The application of statistical shape modeling for lung morphology in aerosol inhalation dosimetry

Abstract

Even with the advance in medical imaging techniques such as CT/MRI, it is still challenging and time-consuming to reconstruct anatomically accurate lung geometries. It is even more challenging to study variability in inhalation dosimetry or pulmonary drug delivery, which requires a large cohort of lung models to ensure statistically significant results. This study used the statistical shape modeling (SSM) that bases on a limited number of lung models (40) to generate infinitely large numbers of parameterized models, which can span all major features inherent in the database of lung geometries. We demonstrated this model in lung models with more than 400 outlets (G9), which first identified the principal components (PCs) of base models, and then regenerated new models by systematically varying the mode (eigenvector) and its eigenvalues.

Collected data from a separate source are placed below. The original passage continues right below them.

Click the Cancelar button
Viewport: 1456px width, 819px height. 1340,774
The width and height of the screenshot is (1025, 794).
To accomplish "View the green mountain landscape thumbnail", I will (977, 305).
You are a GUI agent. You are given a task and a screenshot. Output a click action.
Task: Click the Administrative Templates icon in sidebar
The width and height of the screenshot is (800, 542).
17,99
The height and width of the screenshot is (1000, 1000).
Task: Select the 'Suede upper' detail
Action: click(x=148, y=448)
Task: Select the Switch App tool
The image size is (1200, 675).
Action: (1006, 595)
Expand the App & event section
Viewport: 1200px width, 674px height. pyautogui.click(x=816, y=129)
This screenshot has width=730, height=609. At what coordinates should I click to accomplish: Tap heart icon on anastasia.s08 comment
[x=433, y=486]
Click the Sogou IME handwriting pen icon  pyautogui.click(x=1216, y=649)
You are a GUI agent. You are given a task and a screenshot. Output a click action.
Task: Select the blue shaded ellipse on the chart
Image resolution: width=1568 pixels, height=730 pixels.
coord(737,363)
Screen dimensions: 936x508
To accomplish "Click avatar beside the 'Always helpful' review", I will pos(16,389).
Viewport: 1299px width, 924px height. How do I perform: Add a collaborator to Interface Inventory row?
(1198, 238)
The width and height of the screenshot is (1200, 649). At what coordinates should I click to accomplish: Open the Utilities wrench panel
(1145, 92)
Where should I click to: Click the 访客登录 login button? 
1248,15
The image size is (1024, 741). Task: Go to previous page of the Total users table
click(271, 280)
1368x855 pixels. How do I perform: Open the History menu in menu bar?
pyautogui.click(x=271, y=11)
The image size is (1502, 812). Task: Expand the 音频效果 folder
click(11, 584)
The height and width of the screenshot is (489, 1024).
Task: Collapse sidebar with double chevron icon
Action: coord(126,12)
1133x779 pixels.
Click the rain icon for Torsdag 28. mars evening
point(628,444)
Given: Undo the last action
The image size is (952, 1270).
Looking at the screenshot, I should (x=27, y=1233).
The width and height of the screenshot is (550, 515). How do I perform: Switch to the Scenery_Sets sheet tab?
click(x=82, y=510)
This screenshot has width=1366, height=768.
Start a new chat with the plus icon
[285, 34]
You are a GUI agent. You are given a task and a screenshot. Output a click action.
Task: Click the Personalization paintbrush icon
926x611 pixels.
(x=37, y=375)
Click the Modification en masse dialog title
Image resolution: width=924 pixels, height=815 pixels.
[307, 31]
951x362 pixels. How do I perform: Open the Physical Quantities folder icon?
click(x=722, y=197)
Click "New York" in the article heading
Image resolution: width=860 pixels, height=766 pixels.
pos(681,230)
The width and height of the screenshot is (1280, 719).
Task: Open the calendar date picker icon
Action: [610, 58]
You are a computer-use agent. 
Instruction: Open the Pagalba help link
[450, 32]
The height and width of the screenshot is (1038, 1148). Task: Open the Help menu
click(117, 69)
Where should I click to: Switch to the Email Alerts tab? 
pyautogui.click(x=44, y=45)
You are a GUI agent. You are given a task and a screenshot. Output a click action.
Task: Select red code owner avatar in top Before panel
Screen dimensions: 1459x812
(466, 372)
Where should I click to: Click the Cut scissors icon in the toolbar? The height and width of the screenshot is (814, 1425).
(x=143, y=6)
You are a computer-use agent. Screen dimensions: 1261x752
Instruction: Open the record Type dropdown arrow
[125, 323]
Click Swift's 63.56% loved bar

The new models included airway remodeling at varying locations (left upper lobe and right lower lobe) and with varying levels of airway distensibility (compliance) and constriction (resistance). Airflow and aerosol dynamics within these lung geometries were numerically computed and compared. Results showed that even though the airway remodeling can be local, its influences on flow partition and deposition distribution can be global. Asthma-induced bronchiolar constriction, when severe, can strikingly alter the airflow and particle deposition mapping throughout the lungs. The highest deposition variability due to airway remodeling was found to come from particles of 4–10 μm in the upper lobes, and of 10–20 μm in the lower lobe. Statistical shape modeling is an imaging processing method that has often been used in computer sciences. This is the first study, to the author's knowledge, that SSM was applied in lung models with high complexity to quantify the resultant variances from these geometry remodeling. This method was also applied to lung models with 3000 outlets (G11) to generate diseased lung models at varying locations.